Aim of the task: Return the listing that follows, word for word.

Material to process:
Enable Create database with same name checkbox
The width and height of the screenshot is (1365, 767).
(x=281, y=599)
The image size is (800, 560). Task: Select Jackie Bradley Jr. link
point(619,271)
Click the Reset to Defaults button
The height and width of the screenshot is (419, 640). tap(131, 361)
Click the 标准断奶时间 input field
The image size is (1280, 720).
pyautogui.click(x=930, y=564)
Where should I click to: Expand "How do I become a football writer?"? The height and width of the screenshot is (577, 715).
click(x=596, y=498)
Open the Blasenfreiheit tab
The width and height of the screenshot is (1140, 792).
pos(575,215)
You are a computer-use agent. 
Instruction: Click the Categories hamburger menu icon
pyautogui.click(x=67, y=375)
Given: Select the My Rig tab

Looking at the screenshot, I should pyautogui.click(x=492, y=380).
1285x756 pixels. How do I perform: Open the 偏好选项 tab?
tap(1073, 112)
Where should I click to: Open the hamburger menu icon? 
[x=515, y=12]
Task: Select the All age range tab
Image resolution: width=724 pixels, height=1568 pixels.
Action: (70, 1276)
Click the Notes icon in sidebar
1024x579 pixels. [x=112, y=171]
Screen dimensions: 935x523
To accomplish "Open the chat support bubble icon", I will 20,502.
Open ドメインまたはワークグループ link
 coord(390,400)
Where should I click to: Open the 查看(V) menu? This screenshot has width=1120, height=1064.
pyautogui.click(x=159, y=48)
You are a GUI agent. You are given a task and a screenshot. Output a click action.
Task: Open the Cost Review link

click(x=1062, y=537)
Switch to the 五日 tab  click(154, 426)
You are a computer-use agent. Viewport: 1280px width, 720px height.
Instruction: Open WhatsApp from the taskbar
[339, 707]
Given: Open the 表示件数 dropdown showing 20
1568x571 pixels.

Answer to this exercise:
Enable Create database with same name checkbox
The width and height of the screenshot is (1365, 767).
(x=281, y=599)
The image size is (800, 560). Task: Select Jackie Bradley Jr. link
point(619,271)
Click the Reset to Defaults button
The height and width of the screenshot is (419, 640). tap(131, 361)
Click the 标准断奶时间 input field
The image size is (1280, 720).
pyautogui.click(x=930, y=564)
Where should I click to: Expand "How do I become a football writer?"? The height and width of the screenshot is (577, 715).
click(x=596, y=498)
Open the Blasenfreiheit tab
The width and height of the screenshot is (1140, 792).
pos(575,215)
You are a computer-use agent. 
Instruction: Click the Categories hamburger menu icon
pyautogui.click(x=67, y=375)
Given: Select the My Rig tab

Looking at the screenshot, I should pyautogui.click(x=492, y=380).
1285x756 pixels. How do I perform: Open the 偏好选项 tab?
tap(1073, 112)
Where should I click to: Open the hamburger menu icon? 
[x=515, y=12]
Task: Select the All age range tab
Image resolution: width=724 pixels, height=1568 pixels.
Action: (70, 1276)
Click the Notes icon in sidebar
1024x579 pixels. [x=112, y=171]
Screen dimensions: 935x523
To accomplish "Open the chat support bubble icon", I will 20,502.
Open ドメインまたはワークグループ link
 coord(390,400)
Where should I click to: Open the 查看(V) menu? This screenshot has width=1120, height=1064.
pyautogui.click(x=159, y=48)
You are a GUI agent. You are given a task and a screenshot. Output a click action.
Task: Open the Cost Review link

click(x=1062, y=537)
Switch to the 五日 tab  click(154, 426)
You are a computer-use agent. Viewport: 1280px width, 720px height.
Instruction: Open WhatsApp from the taskbar
[339, 707]
Given: Open the 表示件数 dropdown showing 20
1568x571 pixels.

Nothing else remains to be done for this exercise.